La grande novità, inaspettata e radicale, è stato l’exploit dell’Intelligenza Artificiale Generativa, con il debutto di ChatGPT in primo luogo. Come sottolineato dal professor Marco Giorgino alla presentazione dell’8° report su Fintech e Insurtech dell’Osservatorio del Politecnico di Milano, nel 2023 “AI” è diventata la buzzword per eccellenza. Quadruplicate le ricerche sul tema, tutte le imprese e startup che hanno potuto, si sono affrettate ad inserirla tra le descrizioni dei progetti.

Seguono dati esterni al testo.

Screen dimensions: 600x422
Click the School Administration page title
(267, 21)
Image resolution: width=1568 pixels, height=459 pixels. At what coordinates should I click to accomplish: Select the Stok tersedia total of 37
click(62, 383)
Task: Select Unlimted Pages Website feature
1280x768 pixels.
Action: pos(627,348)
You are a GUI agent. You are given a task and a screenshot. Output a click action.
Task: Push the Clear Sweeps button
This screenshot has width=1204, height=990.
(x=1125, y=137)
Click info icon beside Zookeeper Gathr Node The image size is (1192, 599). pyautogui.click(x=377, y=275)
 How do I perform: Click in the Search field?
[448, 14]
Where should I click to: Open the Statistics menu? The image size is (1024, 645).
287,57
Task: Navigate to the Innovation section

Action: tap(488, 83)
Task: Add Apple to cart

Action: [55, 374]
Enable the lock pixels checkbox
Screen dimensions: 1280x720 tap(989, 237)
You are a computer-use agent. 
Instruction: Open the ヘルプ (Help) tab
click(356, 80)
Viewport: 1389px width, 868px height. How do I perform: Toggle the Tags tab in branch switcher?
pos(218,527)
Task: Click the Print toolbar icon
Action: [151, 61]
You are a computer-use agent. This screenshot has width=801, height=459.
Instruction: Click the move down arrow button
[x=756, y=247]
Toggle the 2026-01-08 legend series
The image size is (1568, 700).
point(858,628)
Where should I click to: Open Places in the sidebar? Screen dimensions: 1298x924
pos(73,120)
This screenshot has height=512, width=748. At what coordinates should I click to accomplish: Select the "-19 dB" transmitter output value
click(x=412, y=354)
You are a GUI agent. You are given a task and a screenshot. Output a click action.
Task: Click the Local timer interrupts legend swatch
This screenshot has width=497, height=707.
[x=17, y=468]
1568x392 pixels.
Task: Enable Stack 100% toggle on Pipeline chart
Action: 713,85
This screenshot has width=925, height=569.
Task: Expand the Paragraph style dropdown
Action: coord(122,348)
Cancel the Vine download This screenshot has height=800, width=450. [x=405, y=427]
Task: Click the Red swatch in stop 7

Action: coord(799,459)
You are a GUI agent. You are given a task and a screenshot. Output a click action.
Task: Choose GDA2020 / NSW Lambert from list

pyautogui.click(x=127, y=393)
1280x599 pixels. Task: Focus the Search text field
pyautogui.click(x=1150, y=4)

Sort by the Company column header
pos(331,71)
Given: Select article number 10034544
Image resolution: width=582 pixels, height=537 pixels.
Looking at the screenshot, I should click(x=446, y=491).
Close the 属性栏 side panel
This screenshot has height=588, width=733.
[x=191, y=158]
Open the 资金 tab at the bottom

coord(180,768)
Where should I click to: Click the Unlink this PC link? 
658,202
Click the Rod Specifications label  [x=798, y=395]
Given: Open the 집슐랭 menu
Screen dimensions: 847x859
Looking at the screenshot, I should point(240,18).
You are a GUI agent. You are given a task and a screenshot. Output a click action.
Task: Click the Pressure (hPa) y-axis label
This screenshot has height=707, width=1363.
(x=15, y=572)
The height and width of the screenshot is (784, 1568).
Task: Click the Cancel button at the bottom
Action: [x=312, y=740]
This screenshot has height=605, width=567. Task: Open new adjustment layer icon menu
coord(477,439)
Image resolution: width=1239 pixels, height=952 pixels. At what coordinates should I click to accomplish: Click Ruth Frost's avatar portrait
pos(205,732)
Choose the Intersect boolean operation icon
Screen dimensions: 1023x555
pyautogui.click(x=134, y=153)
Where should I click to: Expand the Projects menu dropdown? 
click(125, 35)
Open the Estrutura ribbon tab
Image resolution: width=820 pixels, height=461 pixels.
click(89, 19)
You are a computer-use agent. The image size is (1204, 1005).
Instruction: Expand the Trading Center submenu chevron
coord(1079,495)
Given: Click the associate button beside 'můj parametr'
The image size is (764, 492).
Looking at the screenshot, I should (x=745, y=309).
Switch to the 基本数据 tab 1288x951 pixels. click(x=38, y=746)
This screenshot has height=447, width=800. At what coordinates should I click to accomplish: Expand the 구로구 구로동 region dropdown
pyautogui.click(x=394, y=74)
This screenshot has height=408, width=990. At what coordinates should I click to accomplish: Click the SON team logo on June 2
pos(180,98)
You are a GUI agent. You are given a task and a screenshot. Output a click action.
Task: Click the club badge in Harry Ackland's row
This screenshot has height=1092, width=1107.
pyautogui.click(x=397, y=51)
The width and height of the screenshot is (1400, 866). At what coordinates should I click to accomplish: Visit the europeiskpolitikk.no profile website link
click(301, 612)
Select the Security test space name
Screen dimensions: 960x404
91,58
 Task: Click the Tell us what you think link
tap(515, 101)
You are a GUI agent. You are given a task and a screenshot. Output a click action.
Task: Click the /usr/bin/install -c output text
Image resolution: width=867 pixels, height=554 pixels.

Dell’importanza di questa tecnologia se ne ha avuto prova con l’accordo tra Consiglio e Parlamento europei per una regolamentazione in materia. Con l’AI Act, in vigore da gennaio 2024, l’Europa si dota di un regolamento preciso sui sistemi di intelligenza artificiale, su ciò che è autorizzato, sui rischi del suo impiego e sugli obblighi da rispettare per gestire questi rischi. Quella della regolamentazione è una sfida cruciale, se si considera che i modelli generativi più avanzati sono per lo più cinesi e statunitensi: dotarsi di una normativa che bilanci tutela e incentivo all’innovazione è un obiettivo strategico per l’Ue.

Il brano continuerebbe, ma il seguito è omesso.